── Supplied passage
The Facts on “How Do Botox® Injections Work?”

Botox® is a very recognizable term, with stories about Hollywood celebrities using it to erase their wrinkles coming out almost daily. In fact, according to the American Society of Plastic Surgeons, Botox® was the #1 minimally-invasive procedure, with 6.7 million procedures being done in the most recent study. If a patients ask you how do Botox® injections work, the following is a primer that covers the latest Botox® and Botox® Cosmetic FDA-approved cosmetic and medical uses. This short playbook will help you educate your patients on what results they can expect to receive from a Botox® treatment.

What Is Botox®?

According to Allergan, the maker of Botox®, “OnabotulinumtoxinA (BOTOX®) is a medical product containing tiny amounts of the highly purified botulinum toxin protein refined from the bacterium. The product is administered in small injections to reduce specific muscle activity by blocking the overactive nerve impulses that trigger excessive muscle contractions or glandular activity.”
────
── Data records
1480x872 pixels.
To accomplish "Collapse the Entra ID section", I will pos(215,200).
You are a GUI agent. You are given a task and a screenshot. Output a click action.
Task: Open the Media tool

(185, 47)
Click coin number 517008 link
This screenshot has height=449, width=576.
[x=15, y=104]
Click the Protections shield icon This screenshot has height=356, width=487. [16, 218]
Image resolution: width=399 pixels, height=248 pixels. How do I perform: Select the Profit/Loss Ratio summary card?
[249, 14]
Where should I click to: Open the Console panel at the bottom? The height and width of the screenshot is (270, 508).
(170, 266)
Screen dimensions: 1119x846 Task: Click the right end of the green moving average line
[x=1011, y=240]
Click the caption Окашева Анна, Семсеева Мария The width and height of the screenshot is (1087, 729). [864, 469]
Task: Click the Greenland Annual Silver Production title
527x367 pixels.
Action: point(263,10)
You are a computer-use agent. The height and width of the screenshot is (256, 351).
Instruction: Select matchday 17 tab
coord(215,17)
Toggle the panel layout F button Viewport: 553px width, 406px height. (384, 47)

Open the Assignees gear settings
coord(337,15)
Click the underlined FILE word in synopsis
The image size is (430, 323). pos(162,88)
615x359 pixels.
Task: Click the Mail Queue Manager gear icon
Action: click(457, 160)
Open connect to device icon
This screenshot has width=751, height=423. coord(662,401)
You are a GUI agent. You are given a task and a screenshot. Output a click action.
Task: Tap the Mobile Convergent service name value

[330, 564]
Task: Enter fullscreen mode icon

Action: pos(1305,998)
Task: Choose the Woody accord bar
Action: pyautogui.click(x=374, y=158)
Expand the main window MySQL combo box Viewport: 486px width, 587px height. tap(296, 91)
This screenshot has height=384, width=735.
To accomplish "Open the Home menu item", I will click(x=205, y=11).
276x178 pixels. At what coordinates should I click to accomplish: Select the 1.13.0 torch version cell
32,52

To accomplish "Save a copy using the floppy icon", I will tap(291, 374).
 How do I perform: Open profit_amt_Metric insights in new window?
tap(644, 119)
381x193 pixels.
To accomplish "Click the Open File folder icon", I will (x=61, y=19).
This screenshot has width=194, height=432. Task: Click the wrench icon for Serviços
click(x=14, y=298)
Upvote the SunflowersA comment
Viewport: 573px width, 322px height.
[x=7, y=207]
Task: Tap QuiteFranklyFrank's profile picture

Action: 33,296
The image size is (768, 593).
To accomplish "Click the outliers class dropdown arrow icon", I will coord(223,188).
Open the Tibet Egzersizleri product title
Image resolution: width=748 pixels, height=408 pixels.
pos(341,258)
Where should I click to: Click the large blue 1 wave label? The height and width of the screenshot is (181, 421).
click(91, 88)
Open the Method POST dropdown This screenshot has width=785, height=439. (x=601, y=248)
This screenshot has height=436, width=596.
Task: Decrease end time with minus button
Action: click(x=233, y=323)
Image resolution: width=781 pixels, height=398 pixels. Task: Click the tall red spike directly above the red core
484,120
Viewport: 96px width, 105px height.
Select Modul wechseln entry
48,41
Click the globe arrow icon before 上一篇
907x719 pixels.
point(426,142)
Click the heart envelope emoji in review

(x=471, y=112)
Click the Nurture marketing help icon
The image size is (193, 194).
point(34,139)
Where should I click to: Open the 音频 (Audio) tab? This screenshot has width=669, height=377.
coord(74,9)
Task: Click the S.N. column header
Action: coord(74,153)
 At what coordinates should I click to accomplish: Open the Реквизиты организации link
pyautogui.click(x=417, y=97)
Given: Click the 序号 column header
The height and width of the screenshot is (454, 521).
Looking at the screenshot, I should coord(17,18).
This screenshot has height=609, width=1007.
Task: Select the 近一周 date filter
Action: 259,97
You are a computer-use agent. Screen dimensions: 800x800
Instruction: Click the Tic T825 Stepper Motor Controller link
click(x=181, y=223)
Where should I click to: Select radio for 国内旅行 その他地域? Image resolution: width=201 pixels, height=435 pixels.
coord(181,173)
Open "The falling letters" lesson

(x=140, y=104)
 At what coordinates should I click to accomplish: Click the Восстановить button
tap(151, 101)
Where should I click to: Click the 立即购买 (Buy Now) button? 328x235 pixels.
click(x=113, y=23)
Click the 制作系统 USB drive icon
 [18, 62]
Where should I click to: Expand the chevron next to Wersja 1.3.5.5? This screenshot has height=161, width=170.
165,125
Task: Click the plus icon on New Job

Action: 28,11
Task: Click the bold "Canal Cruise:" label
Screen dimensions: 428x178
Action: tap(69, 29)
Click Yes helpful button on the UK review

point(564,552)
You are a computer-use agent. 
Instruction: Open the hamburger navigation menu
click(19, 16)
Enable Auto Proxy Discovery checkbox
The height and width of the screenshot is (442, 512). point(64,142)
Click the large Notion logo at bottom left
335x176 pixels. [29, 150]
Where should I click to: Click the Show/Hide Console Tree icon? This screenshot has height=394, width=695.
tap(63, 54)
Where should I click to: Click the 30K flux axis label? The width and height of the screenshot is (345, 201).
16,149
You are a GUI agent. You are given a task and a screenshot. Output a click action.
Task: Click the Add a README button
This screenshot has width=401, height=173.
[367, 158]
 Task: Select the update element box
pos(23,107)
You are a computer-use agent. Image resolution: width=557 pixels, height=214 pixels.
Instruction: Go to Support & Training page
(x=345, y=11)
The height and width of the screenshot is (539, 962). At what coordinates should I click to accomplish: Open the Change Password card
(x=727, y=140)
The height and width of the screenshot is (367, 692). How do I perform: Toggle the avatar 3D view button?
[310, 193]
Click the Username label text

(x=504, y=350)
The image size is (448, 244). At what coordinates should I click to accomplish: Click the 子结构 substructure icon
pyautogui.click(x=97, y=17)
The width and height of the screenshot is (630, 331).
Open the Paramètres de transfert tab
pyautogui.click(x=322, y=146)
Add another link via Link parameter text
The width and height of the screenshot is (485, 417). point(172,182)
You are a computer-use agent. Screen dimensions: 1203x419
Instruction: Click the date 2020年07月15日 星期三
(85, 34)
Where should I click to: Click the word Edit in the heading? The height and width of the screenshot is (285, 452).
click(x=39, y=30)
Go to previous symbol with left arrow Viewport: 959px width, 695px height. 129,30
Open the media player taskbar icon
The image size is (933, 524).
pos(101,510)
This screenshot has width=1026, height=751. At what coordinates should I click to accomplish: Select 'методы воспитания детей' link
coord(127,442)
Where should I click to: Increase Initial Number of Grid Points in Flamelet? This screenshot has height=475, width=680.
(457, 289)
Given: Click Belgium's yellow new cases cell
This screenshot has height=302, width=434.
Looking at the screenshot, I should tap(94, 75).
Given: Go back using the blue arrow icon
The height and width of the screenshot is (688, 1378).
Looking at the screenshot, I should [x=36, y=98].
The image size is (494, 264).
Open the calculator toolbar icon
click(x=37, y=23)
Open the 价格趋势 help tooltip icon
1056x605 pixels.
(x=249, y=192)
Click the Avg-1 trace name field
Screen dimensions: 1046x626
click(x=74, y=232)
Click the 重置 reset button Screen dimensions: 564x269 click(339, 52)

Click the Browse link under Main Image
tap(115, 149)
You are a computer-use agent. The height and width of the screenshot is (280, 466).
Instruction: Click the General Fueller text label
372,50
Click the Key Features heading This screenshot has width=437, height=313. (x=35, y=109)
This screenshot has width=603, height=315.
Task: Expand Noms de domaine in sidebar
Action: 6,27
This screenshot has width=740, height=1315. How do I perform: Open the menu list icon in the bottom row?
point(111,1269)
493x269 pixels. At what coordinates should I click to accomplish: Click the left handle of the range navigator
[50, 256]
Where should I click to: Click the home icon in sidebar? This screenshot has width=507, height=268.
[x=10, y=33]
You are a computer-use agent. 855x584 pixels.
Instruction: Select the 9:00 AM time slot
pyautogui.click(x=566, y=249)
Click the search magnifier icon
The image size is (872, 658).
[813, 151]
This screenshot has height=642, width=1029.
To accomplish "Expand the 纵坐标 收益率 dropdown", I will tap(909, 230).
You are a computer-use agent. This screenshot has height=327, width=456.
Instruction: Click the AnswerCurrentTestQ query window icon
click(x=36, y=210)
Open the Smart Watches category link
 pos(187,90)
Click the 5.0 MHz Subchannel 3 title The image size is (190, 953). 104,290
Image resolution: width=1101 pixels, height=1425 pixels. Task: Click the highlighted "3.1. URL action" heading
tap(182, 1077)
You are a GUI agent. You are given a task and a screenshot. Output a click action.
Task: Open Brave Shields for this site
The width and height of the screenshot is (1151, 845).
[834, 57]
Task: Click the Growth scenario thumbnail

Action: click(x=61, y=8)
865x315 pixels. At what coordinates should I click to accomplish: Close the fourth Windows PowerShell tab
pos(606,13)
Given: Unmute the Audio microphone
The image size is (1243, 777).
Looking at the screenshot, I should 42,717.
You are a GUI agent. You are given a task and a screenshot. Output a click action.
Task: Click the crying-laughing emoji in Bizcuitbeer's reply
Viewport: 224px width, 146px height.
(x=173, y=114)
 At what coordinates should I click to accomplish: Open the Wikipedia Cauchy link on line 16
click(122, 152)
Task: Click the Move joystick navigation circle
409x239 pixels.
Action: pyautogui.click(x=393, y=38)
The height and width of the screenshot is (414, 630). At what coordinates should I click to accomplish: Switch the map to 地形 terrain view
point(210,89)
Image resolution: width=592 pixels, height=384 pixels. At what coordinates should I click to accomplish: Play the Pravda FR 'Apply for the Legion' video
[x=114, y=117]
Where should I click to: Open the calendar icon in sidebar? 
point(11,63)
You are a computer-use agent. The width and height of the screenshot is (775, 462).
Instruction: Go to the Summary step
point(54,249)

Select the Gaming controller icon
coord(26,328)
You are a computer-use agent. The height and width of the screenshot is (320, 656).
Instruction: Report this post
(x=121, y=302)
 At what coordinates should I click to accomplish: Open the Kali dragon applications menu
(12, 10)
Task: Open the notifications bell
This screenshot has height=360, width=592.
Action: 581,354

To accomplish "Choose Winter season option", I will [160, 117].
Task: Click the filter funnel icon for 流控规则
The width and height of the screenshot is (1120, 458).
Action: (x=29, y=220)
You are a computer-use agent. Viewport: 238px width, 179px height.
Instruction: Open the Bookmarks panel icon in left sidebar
────
> **Complete the following**:
a - From the text on Botox® injections, print the part that begins with the words containing "The Facts on" and ends with "a Botox® treatment.", copying it word for word.
b - Carry on the text on Botox® injections from the point where it stops.

> **Solved problems**:
a -
The Facts on “How Do Botox® Injections Work?”

Botox® is a very recognizable term, with stories about Hollywood celebrities using it to erase their wrinkles coming out almost daily. In fact, according to the American Society of Plastic Surgeons, Botox® was the #1 minimally-invasive procedure, with 6.7 million procedures being done in the most recent study. If a patients ask you how do Botox® injections work, the following is a primer that covers the latest Botox® and Botox® Cosmetic FDA-approved cosmetic and medical uses. This short playbook will help you educate your patients on what results they can expect to receive from a Botox® treatment.

b -
It was originally approved by the FDA in 1989 and has since been approved for treatment of many cosmetic and medical conditions. It should also be noted that Botox® is a prescription medicine, and therefore can only be provided by a healthcare provider who can prescribe drugs, like a physician. Often physicians will delegate to other healthcare providers who are licensed to inject FDA controlled substances, like physician assistants and nurses.

One thing to keep in mind is that the effects are only temporary; they disappear after 4-6 months. On the plus, side, this is a quick procedure that typically only takes 15-20 minutes, there is no recovery time needed, and as you age, you can easily adjust the location and amounts to meet your patients anti-aging goals.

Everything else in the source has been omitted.